WORK TASK »
Begin with the line containing "Viewport: 1241px width, 776px height." and reproduce it and all later lines exactly, through the last line of the records. Add nothing else.

=== Begin Enclosure ===

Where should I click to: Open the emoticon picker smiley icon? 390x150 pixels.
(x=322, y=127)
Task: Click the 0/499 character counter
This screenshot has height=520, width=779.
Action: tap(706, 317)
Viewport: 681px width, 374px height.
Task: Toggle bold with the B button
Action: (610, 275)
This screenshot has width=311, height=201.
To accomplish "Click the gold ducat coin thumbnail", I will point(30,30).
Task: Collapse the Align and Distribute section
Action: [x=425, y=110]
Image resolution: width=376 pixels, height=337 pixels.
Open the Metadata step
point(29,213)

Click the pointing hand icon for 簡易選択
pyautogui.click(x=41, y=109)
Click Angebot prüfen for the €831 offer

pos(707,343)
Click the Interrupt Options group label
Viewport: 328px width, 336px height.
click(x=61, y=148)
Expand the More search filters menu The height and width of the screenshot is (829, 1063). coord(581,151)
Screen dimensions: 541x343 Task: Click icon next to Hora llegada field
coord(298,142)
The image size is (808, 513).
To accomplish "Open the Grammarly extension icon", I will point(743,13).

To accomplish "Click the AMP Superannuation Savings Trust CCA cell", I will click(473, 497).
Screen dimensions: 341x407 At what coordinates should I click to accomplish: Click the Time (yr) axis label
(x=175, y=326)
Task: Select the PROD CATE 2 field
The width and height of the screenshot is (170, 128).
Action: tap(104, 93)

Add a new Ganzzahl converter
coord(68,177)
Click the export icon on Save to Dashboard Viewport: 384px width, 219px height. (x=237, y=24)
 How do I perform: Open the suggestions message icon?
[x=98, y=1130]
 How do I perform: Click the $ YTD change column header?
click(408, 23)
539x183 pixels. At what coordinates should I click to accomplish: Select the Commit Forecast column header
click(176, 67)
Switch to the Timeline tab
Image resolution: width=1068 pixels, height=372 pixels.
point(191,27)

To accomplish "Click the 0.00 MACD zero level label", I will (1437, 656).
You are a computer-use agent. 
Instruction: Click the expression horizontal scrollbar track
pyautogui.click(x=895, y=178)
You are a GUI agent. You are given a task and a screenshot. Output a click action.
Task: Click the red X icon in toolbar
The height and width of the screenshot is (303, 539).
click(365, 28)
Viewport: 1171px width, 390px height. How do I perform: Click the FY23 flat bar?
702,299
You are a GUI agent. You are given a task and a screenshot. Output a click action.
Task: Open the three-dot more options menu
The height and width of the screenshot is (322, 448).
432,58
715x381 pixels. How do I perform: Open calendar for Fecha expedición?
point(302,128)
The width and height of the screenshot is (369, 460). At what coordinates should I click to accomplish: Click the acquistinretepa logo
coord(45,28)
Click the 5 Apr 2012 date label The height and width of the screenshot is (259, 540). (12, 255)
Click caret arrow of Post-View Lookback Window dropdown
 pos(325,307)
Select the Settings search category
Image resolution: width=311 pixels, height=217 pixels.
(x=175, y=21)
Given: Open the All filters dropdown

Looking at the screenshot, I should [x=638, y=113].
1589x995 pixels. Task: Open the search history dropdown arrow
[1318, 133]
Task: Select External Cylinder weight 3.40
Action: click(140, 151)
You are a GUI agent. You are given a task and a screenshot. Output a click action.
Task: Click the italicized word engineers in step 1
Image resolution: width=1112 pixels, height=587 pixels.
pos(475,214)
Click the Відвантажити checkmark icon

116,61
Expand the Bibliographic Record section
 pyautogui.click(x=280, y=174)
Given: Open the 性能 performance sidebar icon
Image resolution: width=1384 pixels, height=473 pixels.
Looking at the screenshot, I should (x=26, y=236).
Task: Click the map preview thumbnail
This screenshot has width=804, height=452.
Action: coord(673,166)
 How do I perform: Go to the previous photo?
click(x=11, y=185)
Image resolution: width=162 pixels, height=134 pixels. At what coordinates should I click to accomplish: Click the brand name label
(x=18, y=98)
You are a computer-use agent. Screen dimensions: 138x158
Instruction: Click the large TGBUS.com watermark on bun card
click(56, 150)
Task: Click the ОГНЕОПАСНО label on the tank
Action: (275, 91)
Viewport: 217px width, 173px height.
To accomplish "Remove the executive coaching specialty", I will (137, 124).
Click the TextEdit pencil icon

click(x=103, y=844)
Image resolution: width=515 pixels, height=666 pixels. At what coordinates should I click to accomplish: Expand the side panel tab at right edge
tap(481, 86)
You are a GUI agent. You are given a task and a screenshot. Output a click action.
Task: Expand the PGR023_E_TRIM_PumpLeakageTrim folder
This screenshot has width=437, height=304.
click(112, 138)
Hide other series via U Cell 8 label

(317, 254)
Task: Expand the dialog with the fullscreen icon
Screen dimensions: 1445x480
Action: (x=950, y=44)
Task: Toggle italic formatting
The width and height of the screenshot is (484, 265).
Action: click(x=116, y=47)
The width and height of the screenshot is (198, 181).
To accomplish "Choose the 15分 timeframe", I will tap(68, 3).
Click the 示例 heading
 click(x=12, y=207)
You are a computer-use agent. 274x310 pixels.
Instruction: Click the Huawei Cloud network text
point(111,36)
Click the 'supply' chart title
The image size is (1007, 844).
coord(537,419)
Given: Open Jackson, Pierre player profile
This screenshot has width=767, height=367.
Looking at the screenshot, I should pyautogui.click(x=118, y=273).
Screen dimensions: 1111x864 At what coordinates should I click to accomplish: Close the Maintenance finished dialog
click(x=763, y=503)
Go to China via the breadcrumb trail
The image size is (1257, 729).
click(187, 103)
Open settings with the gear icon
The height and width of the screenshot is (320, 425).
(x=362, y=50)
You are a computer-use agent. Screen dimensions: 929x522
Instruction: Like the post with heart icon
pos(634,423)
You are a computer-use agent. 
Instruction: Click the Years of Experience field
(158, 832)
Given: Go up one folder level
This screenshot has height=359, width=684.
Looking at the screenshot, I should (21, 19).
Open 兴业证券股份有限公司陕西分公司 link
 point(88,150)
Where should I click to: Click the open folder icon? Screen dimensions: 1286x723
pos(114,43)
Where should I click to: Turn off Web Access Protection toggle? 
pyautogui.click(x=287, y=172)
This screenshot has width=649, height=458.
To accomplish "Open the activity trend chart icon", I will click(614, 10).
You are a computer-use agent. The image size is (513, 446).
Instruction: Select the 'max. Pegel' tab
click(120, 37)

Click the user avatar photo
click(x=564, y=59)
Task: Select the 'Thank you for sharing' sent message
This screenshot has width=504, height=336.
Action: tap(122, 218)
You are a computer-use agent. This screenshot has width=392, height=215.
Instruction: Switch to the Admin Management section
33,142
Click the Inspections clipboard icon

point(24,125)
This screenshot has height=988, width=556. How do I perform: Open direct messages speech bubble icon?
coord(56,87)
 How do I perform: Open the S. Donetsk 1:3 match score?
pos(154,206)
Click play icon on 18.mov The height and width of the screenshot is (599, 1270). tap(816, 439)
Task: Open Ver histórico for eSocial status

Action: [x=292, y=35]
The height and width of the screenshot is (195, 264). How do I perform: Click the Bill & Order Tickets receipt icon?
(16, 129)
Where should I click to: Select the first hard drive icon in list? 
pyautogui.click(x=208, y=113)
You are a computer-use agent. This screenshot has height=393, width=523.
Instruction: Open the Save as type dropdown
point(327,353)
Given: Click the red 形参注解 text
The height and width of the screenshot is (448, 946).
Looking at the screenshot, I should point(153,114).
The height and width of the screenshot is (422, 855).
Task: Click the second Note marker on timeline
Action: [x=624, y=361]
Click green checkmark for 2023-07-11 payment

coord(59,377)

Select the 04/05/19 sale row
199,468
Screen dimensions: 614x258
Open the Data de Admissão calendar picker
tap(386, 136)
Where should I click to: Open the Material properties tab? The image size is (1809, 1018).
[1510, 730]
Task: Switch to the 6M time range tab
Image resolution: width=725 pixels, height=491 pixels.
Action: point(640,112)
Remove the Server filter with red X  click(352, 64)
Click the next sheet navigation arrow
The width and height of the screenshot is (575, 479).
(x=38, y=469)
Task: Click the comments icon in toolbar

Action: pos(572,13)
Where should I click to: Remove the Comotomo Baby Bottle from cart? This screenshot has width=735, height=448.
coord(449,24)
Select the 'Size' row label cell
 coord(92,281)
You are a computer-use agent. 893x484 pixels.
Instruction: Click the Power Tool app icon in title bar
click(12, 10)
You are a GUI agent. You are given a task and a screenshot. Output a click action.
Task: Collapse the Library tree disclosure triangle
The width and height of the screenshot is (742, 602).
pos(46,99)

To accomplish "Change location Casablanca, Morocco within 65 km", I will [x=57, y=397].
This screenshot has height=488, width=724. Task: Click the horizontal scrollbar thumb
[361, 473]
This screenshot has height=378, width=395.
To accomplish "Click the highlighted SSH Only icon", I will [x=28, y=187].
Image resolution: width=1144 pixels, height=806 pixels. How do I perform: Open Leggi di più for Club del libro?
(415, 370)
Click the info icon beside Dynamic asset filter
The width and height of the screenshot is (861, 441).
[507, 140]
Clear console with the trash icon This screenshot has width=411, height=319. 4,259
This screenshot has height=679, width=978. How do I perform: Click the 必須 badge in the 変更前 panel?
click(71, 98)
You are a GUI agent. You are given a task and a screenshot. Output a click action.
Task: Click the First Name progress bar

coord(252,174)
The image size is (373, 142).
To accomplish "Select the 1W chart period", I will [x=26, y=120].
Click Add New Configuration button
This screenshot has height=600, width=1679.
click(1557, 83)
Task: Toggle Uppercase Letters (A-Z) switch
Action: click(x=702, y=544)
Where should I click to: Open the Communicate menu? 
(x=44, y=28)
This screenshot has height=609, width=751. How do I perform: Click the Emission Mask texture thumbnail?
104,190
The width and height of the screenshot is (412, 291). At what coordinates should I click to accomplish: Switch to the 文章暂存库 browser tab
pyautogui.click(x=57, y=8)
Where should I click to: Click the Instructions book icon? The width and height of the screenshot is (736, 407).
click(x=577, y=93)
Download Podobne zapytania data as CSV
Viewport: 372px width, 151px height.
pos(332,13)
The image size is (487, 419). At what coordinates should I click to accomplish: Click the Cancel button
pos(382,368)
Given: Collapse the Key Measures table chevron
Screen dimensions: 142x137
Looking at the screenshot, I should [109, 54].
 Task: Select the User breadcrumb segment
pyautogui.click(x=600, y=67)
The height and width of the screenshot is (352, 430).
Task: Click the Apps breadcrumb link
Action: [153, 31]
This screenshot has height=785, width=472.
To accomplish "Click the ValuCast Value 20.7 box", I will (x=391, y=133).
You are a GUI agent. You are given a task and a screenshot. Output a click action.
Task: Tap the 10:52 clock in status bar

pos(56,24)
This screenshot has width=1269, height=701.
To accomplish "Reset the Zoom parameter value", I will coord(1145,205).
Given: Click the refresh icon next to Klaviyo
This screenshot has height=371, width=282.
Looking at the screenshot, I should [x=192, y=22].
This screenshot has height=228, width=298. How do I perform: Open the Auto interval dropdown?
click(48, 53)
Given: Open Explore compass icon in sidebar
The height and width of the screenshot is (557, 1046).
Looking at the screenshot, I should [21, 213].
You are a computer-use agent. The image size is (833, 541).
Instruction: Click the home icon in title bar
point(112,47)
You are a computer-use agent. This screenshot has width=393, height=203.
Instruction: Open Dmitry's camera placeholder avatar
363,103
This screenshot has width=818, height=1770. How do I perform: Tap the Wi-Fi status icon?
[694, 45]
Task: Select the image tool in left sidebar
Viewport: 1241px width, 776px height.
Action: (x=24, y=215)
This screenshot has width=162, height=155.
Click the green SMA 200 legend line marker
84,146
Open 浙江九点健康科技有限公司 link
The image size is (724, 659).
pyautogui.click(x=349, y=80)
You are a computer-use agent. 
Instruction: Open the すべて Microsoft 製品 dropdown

=== End Enclosure ===

PROBLEM SOLUTION »
Viewport: 1241px width, 776px height.
Action: (x=24, y=215)
This screenshot has width=162, height=155.
Click the green SMA 200 legend line marker
84,146
Open 浙江九点健康科技有限公司 link
The image size is (724, 659).
pyautogui.click(x=349, y=80)
You are a computer-use agent. 
Instruction: Open the すべて Microsoft 製品 dropdown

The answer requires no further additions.